C,F. Closeups time series of paxillin and DLC1 signals at a single FA denoted by the respective red arrowheads.

Scale bars = 10 µm.

DLC1 dynamics in an optoLARG stimulated FA that undergoes reinforcement followed by disassembly, as well as FA behavior in absence of optoLARG stimulus

Panels A-C document FAs that when subjected to a nearby pulse of optogenetic Rho-mediated contractility display a behavior of FA reinforcement followed by disassembly. Optogenetic stimulation is applied on select ROIs placed over FAs with 50 ms light pulses per frame (every 15 seconds) for a duration of 8 minutes.

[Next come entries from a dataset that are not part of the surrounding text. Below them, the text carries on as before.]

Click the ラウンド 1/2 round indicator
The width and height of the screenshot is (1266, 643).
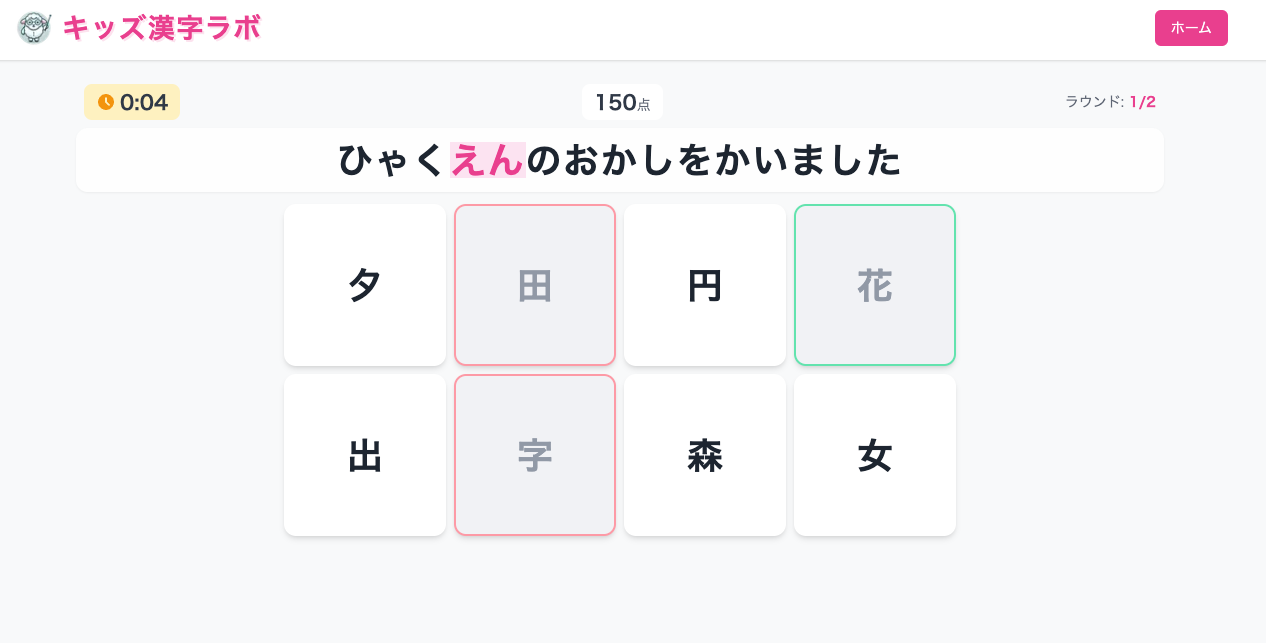[x=1109, y=102]
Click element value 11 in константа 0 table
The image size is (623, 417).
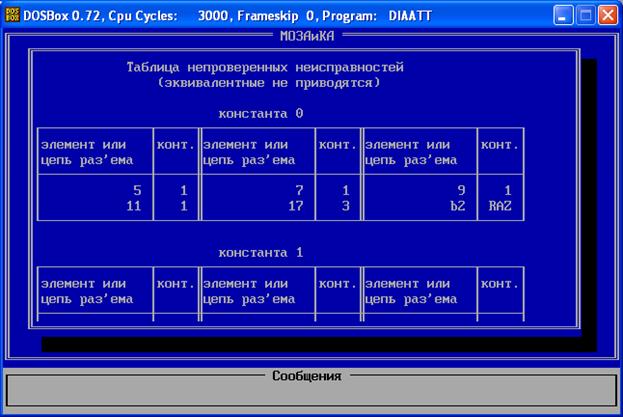(133, 203)
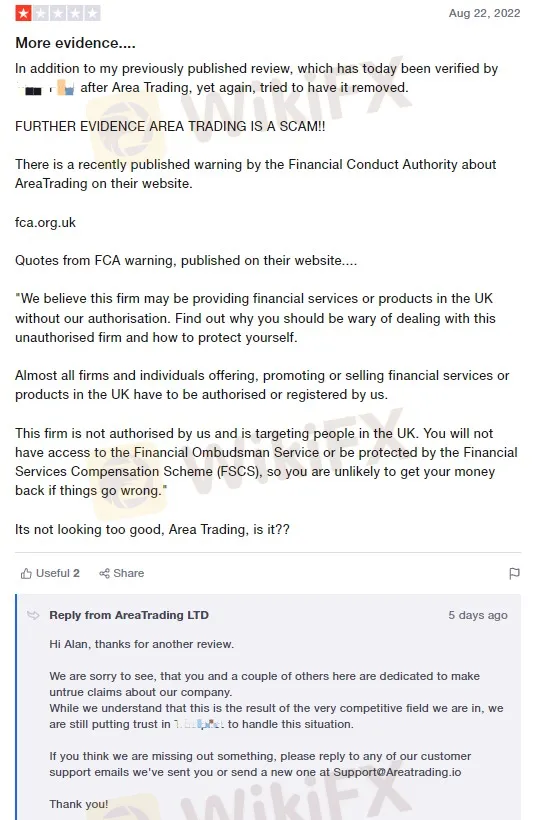Image resolution: width=534 pixels, height=820 pixels.
Task: Click the Aug 22, 2022 review date
Action: (x=484, y=13)
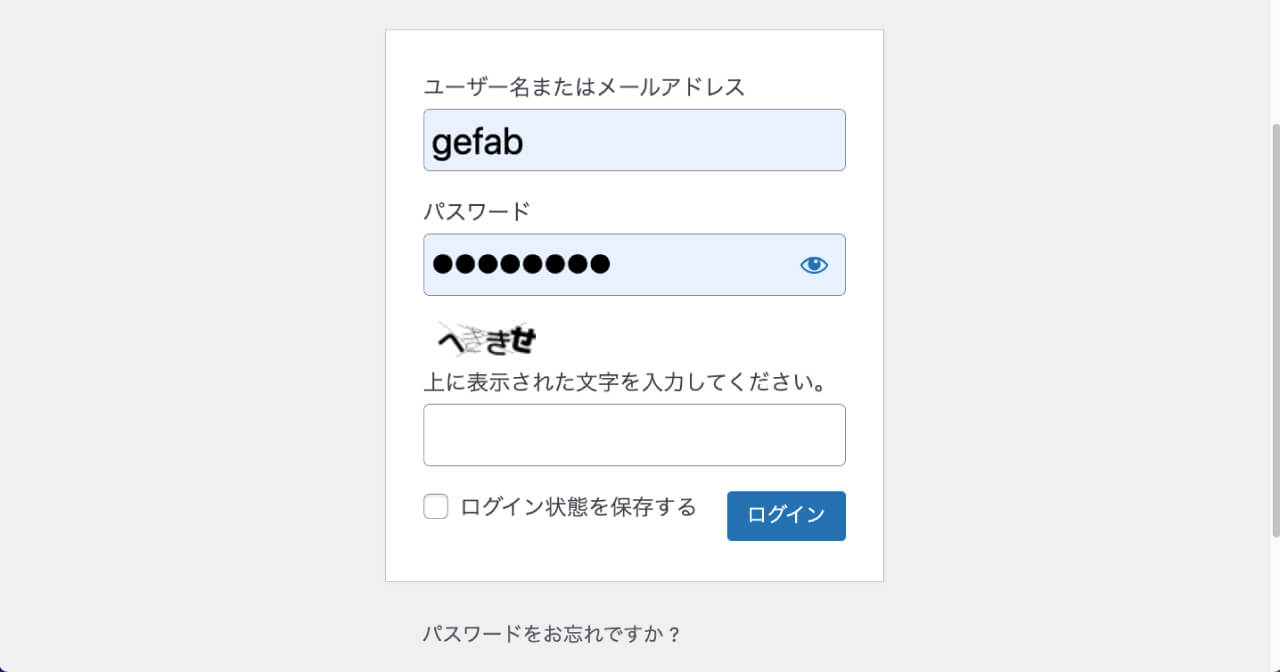The image size is (1280, 672).
Task: Toggle the login persistence checkbox off
Action: (435, 507)
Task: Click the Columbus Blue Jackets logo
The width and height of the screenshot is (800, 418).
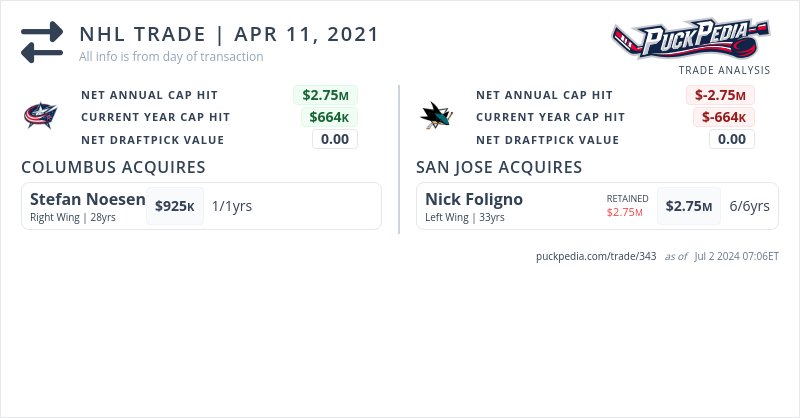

Panels D-F document the dynamics of DLC1 in a ROI not stimulated with light in the same cell as in shown in Figure 6A-C.

A. Color-coded fluorescence micrographs of REF52 fibroblast expressing miRFP-paxillin (top) and mCherry-DLC1 (bottom) and the optoLARG construct (not shown). The black boxes indicate the area used for close up images in (B). The white boxes indicate the ROI for optogenetic illumination.

B. Closeups of the ROIs (left panel) and kymographs (right panel) of selected FAs denoted by the arrowheads. The pink and green arrowheads indicate the FAs of interest in (B). The black arrowhead indicates the FA of interest in (C). The black dotted lines were used for the kymograph. In the kymograph, the grey box indicates the time at which optogenetic stimulation has been applied.

C. Closeups time series of paxillin and DLC1 signals at a single FA denoted by the respective arrowheads. Scale bars = 10 µm.

D. Color-coded fluorescence micrographs of REF52 fibroblast expressing miRFP-paxillin (top) and mCherry-DLC1 (bottom) and the optoLARG construct (not shown). The black boxes indicate the area used for close up images in (B,E). The white boxes indicate the ROI for optogenetic illumination.

E. Closeups of the ROIs (left panel) and kymographs (right panel) of selected FAs denoted by the arrowheads. The pink and green arrowheads indicate the FAs of interest in (B). The black arrowhead indicates the FA of interest in (D). The black dotted lines were used for the kymograph. In the kymograph, the grey box indicates the time at which optogenetic stimulation has been applied.

F. Closeups time series of paxillin and DLC1 signals at a single FA denoted by the respective arrowheads.